Figure 1 shows my fleet of rack rockets. The smallest is the picomaxx rack with 4 grains of gunpowder in a stack. It is too small to see in this picture. Following that is a rack of four MicroMaxx engines, then one with four C6 engines and the largest is four E12 engines plus two C6 engines to get things moving.

Figure 1. The rack rocket fleet.

To celebrate the April 1 launch at the ranch, I decided to one up myself with the MonsterRack, which consists of 24 E12-0 engines in a stack. See Figure 2, showing the MonsterRack prepped and ready to fly leaning against my shed.

Figure 2. The MonsterRack.

A difficulty I am having is that RocSym simulations of the flight characteristics indicates a maximum altitude of 0. With that many engines, you would think that it would at least get off the ground. Looks like I will need to add a couple of M class boosters to get it moving.
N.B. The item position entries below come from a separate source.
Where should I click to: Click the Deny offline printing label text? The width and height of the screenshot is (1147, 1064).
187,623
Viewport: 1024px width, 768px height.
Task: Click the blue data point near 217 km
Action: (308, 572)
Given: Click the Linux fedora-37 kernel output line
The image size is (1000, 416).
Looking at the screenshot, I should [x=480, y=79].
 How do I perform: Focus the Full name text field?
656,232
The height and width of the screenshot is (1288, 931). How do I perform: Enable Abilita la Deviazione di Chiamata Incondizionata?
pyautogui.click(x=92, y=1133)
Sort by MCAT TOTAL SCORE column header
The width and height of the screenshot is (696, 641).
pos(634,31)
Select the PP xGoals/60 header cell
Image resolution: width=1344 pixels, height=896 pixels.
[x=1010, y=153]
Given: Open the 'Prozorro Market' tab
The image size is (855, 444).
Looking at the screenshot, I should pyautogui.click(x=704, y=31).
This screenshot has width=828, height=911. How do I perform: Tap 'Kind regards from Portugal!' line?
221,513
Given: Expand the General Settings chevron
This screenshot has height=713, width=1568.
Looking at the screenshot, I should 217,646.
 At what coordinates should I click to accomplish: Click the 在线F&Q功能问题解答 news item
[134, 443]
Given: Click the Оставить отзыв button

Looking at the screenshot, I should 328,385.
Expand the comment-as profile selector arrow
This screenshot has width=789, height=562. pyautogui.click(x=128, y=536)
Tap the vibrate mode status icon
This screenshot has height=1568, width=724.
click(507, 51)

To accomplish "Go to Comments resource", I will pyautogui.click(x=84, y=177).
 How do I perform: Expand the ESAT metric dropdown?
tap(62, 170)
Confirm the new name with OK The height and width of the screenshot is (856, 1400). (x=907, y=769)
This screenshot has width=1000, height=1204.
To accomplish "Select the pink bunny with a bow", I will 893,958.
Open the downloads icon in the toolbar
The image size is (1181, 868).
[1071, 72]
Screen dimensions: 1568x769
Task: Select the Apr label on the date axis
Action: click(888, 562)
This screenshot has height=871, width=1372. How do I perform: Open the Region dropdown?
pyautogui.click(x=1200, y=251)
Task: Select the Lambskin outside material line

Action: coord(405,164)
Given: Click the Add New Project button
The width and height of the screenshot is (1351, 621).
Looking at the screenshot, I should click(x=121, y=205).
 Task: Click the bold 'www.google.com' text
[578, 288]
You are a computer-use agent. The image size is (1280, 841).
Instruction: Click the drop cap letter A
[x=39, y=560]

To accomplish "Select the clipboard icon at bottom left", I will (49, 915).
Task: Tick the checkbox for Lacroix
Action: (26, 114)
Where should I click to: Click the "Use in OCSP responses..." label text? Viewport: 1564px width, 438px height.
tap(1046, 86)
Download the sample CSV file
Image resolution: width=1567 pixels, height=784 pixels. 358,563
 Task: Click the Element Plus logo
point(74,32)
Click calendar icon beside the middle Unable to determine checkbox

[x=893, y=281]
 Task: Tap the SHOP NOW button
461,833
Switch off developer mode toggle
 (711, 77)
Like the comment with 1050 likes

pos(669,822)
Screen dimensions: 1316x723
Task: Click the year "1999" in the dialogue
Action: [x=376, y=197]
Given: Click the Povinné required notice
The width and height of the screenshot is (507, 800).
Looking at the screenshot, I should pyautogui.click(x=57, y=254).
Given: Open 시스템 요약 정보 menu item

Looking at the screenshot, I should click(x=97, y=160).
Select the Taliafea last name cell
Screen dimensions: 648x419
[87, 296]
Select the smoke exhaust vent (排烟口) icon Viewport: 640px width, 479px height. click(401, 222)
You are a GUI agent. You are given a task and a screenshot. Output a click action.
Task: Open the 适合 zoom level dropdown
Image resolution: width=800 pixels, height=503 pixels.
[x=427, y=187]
Without the boosters, one thing that it makes easier is recovery and cleanup. I don’t need a parachute or streamer as the rocket will still be sitting on the launch rod after all the engines are burned and sitting in a nice little (big) pile at the bottom. We will need a thicker blast deflector as 24 engines will likely melt our existing ones plus a wheel barrow to haul away all the burned cores.

In my plans for future launches is the Level-3Rack with four M1850 engines in a stack. See figure 3.

Figure 3. The Level-3Rack with 4 M1850 engines.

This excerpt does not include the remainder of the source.